*** MATERIAL TO PROCESS ***

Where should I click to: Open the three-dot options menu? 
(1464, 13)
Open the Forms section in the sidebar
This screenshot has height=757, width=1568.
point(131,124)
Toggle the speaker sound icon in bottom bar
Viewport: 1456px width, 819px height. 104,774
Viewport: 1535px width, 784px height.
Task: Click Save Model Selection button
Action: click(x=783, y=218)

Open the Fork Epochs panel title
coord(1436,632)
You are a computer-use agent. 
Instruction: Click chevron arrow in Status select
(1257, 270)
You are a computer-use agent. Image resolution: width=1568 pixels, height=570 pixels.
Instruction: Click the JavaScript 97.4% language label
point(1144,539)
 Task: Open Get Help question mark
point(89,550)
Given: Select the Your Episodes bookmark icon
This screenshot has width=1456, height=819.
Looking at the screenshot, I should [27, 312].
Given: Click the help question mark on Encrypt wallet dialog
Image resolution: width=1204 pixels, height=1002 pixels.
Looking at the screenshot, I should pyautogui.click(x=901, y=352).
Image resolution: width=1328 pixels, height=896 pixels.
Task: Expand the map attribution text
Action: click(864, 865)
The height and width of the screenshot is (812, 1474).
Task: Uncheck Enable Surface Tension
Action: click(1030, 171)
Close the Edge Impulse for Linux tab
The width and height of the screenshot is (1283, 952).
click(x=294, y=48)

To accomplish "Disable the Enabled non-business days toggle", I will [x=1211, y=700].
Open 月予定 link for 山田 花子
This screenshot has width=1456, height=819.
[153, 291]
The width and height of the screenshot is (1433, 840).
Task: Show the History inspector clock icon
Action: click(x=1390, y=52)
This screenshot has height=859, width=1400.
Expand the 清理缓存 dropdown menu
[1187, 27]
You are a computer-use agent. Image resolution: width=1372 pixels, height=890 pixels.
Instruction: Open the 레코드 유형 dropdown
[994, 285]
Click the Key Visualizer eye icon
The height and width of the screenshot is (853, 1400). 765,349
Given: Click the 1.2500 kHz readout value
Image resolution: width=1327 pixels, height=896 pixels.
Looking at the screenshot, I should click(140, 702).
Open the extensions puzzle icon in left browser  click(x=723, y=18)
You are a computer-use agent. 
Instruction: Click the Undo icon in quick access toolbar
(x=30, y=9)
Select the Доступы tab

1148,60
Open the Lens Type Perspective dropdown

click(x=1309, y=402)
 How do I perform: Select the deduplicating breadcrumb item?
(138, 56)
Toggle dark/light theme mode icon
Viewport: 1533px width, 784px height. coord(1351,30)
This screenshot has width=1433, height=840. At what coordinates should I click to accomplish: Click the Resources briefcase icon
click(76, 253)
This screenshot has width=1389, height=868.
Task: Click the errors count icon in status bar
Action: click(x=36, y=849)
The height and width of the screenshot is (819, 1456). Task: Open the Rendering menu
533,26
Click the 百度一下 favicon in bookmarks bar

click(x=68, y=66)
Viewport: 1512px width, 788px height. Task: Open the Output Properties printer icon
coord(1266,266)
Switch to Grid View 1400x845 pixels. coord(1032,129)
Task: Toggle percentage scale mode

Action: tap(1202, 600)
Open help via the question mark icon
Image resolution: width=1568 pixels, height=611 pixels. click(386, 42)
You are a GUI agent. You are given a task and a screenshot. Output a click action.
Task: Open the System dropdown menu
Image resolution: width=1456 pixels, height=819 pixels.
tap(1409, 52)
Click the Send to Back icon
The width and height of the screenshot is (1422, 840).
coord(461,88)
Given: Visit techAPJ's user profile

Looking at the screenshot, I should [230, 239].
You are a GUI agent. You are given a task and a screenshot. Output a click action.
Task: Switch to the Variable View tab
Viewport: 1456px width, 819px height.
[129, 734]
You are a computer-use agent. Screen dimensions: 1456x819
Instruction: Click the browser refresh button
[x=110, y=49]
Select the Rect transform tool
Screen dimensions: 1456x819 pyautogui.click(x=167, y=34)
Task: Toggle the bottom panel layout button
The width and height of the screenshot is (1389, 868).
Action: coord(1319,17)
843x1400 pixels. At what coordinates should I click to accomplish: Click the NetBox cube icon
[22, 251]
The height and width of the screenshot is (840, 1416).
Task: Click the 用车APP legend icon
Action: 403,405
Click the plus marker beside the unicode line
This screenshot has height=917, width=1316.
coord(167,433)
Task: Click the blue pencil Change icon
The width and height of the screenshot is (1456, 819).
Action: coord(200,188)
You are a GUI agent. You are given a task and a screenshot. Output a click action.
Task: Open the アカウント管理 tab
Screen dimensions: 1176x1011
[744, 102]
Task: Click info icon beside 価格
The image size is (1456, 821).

*** End of MATERIAL TO PROCESS ***

State how many lines of the listing above include the word "Switch". Give nothing but the number.

- [RESPONSE FOR THIS EXERCISE]: 2